Even NASA admits that the SLS is unsustainable

If you have been following the sad saga of the Space Launch System–the rocket that NASA is depending on to get America back to the moon–you wouldn’t be surprised to learn that the General Accounting Office is a critic of the rocket.


Everybody sane is a critic of the rocket.

But it was a bit of a surprise to see that even NASA, which has poured about $50 billion into a rocket (and space capsule) that costs more than $4 billion dollars a launch, has admitted that it cannot sustain the program unless its budget skyrockets to a level that seems unlikely. So far SLS has launched once. We got some extremely nice pictures out of it. (That cost estimate is higher than NASA’s because it includes more than the hardware itself).


The SLS is the core piece of hardware that NASA plans to use to jump-start our return to the moon more than 50 years after our first landing there. It is also the most ridiculous program in American history.

It’s impossible to overstate how insanely expensive this program is, and I say this as a space enthusiast. With the exception of the Orion capsule, the rocket was supposed to use recycled equipment from the Space Shuttle, modified for its current purpose. The rocket engines are literally the same as those used on the Space Shuttle, repurposed to be single-use and disposable. The solid rocket boosters are extended versions of those used for the shuttle.

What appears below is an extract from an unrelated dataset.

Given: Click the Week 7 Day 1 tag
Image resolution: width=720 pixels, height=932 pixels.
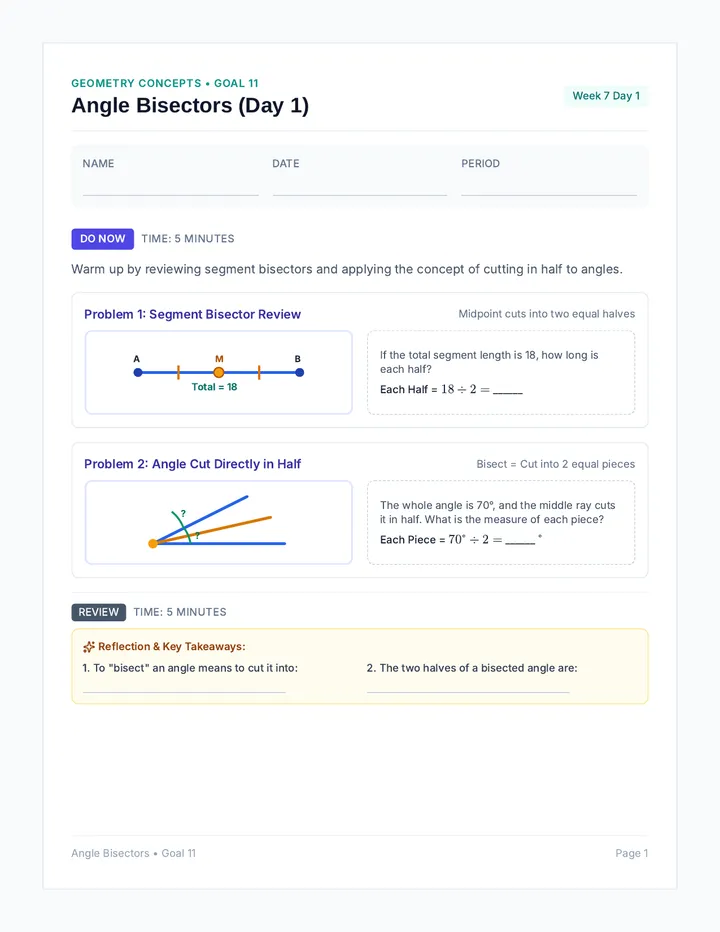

Ostensibly this was supposed to reduce costs, although the real purpose of doing so was to satisfy Senator Richard Shelby who as much as anybody designed the rocket to ensure the flow of billions into his state. In NASA’s defense–and they deserve little defense given how badly they have mismanaged an already stupidly conceived project–they likely would have chosen a different path to the moon if not bullied by Congress.


The SLS is a perfect example of how ridiculous the old space-industrial complex has become. As we saw with Boeing’s ill-fated attempt to build a manned capsule to bring astronauts to the ISS, SpaceX runs circles around its competitors without breaking a sweat. The old way of doing things doesn’t work for anybody except the politicians and massive corporations.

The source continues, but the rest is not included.